By Mike Archer. Councillor John Smith is absolutely right. A starling control program, which would reduce the number of starlings attacking local blueberry crops, is the sanest solution to the problem of propane cannons.
The fact that growers in Washington state and the Okanagan have been effectively using such programs for years ought to give us a clue in resolving this endless dispute over cannons in our own fields.
Since the politics of interest groups is keeping Abbotsford council from being able to make a principled decision on the matter, and has kept council stuck doing nothing for years on the issue, rather than appeal to the provincial government or threaten to add one more ultra vires bylaw to our books, why doesn’t the City of Abbotsford simply fork over the $30,000 a year Smith says is required to administer the program used by our neighbours south of the border.
It would also take us out of the endless blame game which pits farmer against farmer, neighbour against neighbour, city against province … and never resolves a thing.
Council is able to arrive at unanimous agreement when it comes to risking hundreds of millions of dollars on vanity projects and pipe dreams. Let’s remove the politicking from this issue and simply agree to solve the problem for the farmers. Surely, even in the financial mess we are in, $30,000 a year can be found to resolve such an annoying an intractable issue.

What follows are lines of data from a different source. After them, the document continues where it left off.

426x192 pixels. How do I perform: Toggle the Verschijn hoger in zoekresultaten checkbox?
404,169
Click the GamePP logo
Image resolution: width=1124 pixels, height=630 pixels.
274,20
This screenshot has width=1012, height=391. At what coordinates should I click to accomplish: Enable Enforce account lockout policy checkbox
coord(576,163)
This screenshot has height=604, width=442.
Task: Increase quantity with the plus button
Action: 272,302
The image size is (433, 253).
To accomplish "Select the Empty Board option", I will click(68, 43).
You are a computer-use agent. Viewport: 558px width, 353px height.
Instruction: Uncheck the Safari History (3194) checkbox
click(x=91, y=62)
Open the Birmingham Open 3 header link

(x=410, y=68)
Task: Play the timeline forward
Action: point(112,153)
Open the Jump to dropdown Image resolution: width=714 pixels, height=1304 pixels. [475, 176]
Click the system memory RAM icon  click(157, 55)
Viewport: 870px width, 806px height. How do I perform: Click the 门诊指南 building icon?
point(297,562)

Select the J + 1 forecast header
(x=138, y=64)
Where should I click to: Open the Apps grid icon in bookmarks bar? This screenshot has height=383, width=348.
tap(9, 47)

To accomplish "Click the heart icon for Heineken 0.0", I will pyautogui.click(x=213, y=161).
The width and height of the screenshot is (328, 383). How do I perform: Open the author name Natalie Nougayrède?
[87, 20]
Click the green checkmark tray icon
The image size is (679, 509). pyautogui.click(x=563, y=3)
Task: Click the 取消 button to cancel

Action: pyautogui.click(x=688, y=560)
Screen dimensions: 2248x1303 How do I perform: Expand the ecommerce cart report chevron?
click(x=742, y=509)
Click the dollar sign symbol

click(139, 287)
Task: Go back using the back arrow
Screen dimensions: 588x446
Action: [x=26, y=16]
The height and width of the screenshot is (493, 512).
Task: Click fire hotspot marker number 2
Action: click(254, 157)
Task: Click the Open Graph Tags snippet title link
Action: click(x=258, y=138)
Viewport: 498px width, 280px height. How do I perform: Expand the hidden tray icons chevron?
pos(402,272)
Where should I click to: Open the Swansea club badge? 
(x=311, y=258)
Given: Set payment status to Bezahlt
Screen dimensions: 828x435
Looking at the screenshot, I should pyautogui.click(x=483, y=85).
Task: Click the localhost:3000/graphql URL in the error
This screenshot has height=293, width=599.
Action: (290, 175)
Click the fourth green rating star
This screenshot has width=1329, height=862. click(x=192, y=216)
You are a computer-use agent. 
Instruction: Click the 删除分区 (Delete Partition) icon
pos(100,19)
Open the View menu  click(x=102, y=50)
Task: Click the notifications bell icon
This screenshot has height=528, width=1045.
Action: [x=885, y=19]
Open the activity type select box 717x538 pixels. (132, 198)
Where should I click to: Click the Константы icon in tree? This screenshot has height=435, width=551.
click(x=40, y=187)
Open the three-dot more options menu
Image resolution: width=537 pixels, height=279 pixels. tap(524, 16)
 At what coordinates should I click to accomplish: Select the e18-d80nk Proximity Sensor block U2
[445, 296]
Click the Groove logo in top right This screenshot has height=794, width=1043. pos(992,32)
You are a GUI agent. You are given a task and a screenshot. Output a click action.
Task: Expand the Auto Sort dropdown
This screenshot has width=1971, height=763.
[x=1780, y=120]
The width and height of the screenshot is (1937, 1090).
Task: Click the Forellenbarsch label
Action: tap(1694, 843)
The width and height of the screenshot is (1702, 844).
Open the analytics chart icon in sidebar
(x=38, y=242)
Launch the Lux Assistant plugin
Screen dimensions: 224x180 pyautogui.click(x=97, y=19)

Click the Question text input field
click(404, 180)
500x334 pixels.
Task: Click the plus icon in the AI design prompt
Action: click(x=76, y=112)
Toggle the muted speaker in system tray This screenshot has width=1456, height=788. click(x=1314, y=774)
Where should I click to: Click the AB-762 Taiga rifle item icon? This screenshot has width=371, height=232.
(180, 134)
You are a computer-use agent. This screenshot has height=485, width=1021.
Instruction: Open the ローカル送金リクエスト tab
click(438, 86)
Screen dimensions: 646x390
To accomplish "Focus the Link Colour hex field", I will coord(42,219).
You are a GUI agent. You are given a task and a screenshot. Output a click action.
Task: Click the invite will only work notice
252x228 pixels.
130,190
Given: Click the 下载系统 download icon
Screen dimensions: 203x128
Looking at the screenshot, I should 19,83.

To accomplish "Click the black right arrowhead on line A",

With fewer starlings to threaten their crops, paid for by the citizens of Abbotsford, the B.C. Blueberry Council can then take on the responsibility of educating their membership about the benefits of they are receiving and the need to, a) adhere to existing regulations, and, b) gradually remove propane cannons over a three-year period as the threat to their crops is decreased thanks to the investment of their fellow citizens.